Леопольд же Соха с семьей потихоньку уехал в польский город Пшемысль. Он считал, что следом за Вроблевским обвинить могут и его. Нас сильно опечалил его отъезд, но вскоре папе стало ясно, что во Львове не стоит оставаться и нам. К нему уже несколько раз приходили представители русских властей, из чего можно было сделать вывод, что и он по каким-то причинам стал их мишенью. Русские, несомненно, знали, что до войны у папы был свой бизнес. Отец беспокоился, что его сошлют в Сибирь. Как-то вечером в феврале 1945 года друзья сообщили папе, что один из русских начальников приказал арестовать его. Отец пришел домой и сказал:

– Надо бежать.

Мы не стали с ним спорить – просто собрали свои пожитки, доехали на извозчике до вокзала, а там забрались в товарный вагон поезда, идущего в Польшу.

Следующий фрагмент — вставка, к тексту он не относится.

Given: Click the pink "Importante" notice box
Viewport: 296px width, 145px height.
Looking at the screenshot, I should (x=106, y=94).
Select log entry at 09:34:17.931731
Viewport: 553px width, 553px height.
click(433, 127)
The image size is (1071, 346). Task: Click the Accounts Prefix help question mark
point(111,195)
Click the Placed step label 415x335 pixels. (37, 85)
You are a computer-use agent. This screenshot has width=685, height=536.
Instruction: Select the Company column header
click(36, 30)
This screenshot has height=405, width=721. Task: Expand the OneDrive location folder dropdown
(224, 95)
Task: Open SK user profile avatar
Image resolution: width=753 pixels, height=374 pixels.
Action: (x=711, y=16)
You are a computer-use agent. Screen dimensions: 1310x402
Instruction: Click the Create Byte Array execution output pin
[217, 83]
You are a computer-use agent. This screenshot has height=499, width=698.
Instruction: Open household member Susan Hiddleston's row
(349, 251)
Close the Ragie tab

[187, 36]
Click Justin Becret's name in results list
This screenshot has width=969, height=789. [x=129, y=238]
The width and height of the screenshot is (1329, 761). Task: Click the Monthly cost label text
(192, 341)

Как мне помнится, вагон был плотно набит людьми. У части пассажиров имелись пропуска и разрешения на отъезд, остальные, как и мы, пытались уехать из города нелегально. Перед отправлением поезда с вокзала мы услышали с платформы крики русских:

– Хигер! Хигер!

Нам стало ясно, что мы были правы, решив бежать. Конечно, папа не отозвался, надеясь затеряться в толпе, и вскоре поезд отправился в путь.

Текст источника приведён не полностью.